(Stored dataset items)
'''
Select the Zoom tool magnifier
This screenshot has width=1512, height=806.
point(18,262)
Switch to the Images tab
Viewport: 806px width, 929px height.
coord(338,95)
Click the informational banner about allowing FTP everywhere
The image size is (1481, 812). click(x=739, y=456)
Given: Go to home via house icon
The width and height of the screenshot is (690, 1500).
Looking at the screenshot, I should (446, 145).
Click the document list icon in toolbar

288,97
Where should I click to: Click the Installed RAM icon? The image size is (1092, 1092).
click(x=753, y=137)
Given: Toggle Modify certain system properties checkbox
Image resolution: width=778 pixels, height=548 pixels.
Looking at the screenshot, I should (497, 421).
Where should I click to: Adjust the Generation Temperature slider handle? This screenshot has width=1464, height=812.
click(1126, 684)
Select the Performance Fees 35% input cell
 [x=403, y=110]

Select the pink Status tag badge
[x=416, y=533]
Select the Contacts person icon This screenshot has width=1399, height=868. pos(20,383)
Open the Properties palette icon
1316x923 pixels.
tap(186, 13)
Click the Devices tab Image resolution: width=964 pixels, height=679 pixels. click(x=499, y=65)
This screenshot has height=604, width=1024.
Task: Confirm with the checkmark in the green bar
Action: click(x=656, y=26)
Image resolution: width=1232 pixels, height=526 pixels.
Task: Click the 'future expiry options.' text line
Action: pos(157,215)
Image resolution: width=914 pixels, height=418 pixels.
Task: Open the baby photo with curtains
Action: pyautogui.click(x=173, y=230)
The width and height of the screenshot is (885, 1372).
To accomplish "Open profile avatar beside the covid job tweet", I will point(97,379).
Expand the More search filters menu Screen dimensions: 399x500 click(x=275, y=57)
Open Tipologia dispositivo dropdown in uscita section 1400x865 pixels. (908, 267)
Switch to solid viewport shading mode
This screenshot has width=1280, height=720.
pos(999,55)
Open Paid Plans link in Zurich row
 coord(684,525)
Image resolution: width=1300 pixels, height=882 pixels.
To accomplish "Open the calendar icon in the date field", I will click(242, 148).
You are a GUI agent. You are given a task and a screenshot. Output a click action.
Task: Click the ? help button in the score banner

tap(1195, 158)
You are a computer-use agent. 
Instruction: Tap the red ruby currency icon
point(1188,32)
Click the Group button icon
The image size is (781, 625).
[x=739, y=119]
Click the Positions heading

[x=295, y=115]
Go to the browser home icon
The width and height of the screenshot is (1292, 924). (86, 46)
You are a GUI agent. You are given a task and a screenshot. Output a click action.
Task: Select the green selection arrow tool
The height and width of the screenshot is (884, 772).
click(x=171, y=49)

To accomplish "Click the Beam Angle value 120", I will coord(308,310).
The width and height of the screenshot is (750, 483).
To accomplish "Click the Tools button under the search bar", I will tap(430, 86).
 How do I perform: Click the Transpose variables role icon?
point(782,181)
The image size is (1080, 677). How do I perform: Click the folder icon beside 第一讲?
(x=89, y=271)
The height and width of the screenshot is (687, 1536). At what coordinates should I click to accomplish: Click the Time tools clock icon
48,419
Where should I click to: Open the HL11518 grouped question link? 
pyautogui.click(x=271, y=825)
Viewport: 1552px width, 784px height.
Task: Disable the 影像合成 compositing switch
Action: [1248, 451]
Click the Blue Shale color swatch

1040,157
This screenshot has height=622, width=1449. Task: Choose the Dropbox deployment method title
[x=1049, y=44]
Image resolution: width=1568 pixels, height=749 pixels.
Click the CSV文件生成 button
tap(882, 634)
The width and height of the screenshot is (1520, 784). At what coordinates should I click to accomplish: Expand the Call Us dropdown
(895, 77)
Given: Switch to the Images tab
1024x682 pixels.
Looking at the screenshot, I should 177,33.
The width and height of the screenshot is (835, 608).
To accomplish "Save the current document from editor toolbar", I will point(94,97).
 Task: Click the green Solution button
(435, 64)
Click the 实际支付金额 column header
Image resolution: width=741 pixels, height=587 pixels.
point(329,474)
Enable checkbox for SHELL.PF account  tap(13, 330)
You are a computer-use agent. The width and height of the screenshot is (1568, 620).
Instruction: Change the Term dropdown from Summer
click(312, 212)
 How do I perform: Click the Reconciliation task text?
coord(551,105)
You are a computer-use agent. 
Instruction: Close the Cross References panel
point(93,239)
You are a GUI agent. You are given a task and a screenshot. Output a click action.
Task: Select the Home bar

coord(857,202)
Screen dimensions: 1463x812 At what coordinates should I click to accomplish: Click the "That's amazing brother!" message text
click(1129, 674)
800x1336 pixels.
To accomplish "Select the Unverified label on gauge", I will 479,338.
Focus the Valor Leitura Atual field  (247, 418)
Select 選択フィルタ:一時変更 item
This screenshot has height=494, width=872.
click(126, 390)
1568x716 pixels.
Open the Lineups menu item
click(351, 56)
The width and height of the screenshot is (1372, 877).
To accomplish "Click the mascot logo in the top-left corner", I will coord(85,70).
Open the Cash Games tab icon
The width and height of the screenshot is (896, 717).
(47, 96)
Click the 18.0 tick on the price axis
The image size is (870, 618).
'''
Task requirements | Nothing should be missing: every line above must be reproduced exactly.

Finished exercise |
Select the Zoom tool magnifier
This screenshot has width=1512, height=806.
point(18,262)
Switch to the Images tab
Viewport: 806px width, 929px height.
coord(338,95)
Click the informational banner about allowing FTP everywhere
The image size is (1481, 812). click(x=739, y=456)
Given: Go to home via house icon
The width and height of the screenshot is (690, 1500).
Looking at the screenshot, I should (446, 145).
Click the document list icon in toolbar

288,97
Where should I click to: Click the Installed RAM icon? The image size is (1092, 1092).
click(x=753, y=137)
Given: Toggle Modify certain system properties checkbox
Image resolution: width=778 pixels, height=548 pixels.
Looking at the screenshot, I should (497, 421).
Where should I click to: Adjust the Generation Temperature slider handle? This screenshot has width=1464, height=812.
click(1126, 684)
Select the Performance Fees 35% input cell
 [x=403, y=110]

Select the pink Status tag badge
[x=416, y=533]
Select the Contacts person icon This screenshot has width=1399, height=868. pos(20,383)
Open the Properties palette icon
1316x923 pixels.
tap(186, 13)
Click the Devices tab Image resolution: width=964 pixels, height=679 pixels. click(x=499, y=65)
This screenshot has height=604, width=1024.
Task: Confirm with the checkmark in the green bar
Action: click(x=656, y=26)
Image resolution: width=1232 pixels, height=526 pixels.
Task: Click the 'future expiry options.' text line
Action: pos(157,215)
Image resolution: width=914 pixels, height=418 pixels.
Task: Open the baby photo with curtains
Action: pyautogui.click(x=173, y=230)
The width and height of the screenshot is (885, 1372).
To accomplish "Open profile avatar beside the covid job tweet", I will point(97,379).
Expand the More search filters menu Screen dimensions: 399x500 click(x=275, y=57)
Open Tipologia dispositivo dropdown in uscita section 1400x865 pixels. (908, 267)
Switch to solid viewport shading mode
This screenshot has width=1280, height=720.
pos(999,55)
Open Paid Plans link in Zurich row
 coord(684,525)
Image resolution: width=1300 pixels, height=882 pixels.
To accomplish "Open the calendar icon in the date field", I will click(242, 148).
You are a GUI agent. You are given a task and a screenshot. Output a click action.
Task: Click the ? help button in the score banner

tap(1195, 158)
You are a computer-use agent. 
Instruction: Tap the red ruby currency icon
point(1188,32)
Click the Group button icon
The image size is (781, 625).
[x=739, y=119]
Click the Positions heading

[x=295, y=115]
Go to the browser home icon
The width and height of the screenshot is (1292, 924). (86, 46)
You are a GUI agent. You are given a task and a screenshot. Output a click action.
Task: Select the green selection arrow tool
The height and width of the screenshot is (884, 772).
click(x=171, y=49)

To accomplish "Click the Beam Angle value 120", I will coord(308,310).
The width and height of the screenshot is (750, 483).
To accomplish "Click the Tools button under the search bar", I will tap(430, 86).
 How do I perform: Click the Transpose variables role icon?
point(782,181)
The image size is (1080, 677). How do I perform: Click the folder icon beside 第一讲?
(x=89, y=271)
The height and width of the screenshot is (687, 1536). At what coordinates should I click to accomplish: Click the Time tools clock icon
48,419
Where should I click to: Open the HL11518 grouped question link? 
pyautogui.click(x=271, y=825)
Viewport: 1552px width, 784px height.
Task: Disable the 影像合成 compositing switch
Action: [1248, 451]
Click the Blue Shale color swatch

1040,157
This screenshot has height=622, width=1449. Task: Choose the Dropbox deployment method title
[x=1049, y=44]
Image resolution: width=1568 pixels, height=749 pixels.
Click the CSV文件生成 button
tap(882, 634)
The width and height of the screenshot is (1520, 784). At what coordinates should I click to accomplish: Expand the Call Us dropdown
(895, 77)
Given: Switch to the Images tab
1024x682 pixels.
Looking at the screenshot, I should 177,33.
The width and height of the screenshot is (835, 608).
To accomplish "Save the current document from editor toolbar", I will point(94,97).
 Task: Click the green Solution button
(435, 64)
Click the 实际支付金额 column header
Image resolution: width=741 pixels, height=587 pixels.
point(329,474)
Enable checkbox for SHELL.PF account  tap(13, 330)
You are a computer-use agent. The width and height of the screenshot is (1568, 620).
Instruction: Change the Term dropdown from Summer
click(312, 212)
 How do I perform: Click the Reconciliation task text?
coord(551,105)
You are a computer-use agent. 
Instruction: Close the Cross References panel
point(93,239)
You are a GUI agent. You are given a task and a screenshot. Output a click action.
Task: Select the Home bar

coord(857,202)
Screen dimensions: 1463x812 At what coordinates should I click to accomplish: Click the "That's amazing brother!" message text
click(1129, 674)
800x1336 pixels.
To accomplish "Select the Unverified label on gauge", I will 479,338.
Focus the Valor Leitura Atual field  (247, 418)
Select 選択フィルタ:一時変更 item
This screenshot has height=494, width=872.
click(126, 390)
1568x716 pixels.
Open the Lineups menu item
click(351, 56)
The width and height of the screenshot is (1372, 877).
To accomplish "Click the mascot logo in the top-left corner", I will coord(85,70).
Open the Cash Games tab icon
The width and height of the screenshot is (896, 717).
(47, 96)
Click the 18.0 tick on the price axis
The image size is (870, 618).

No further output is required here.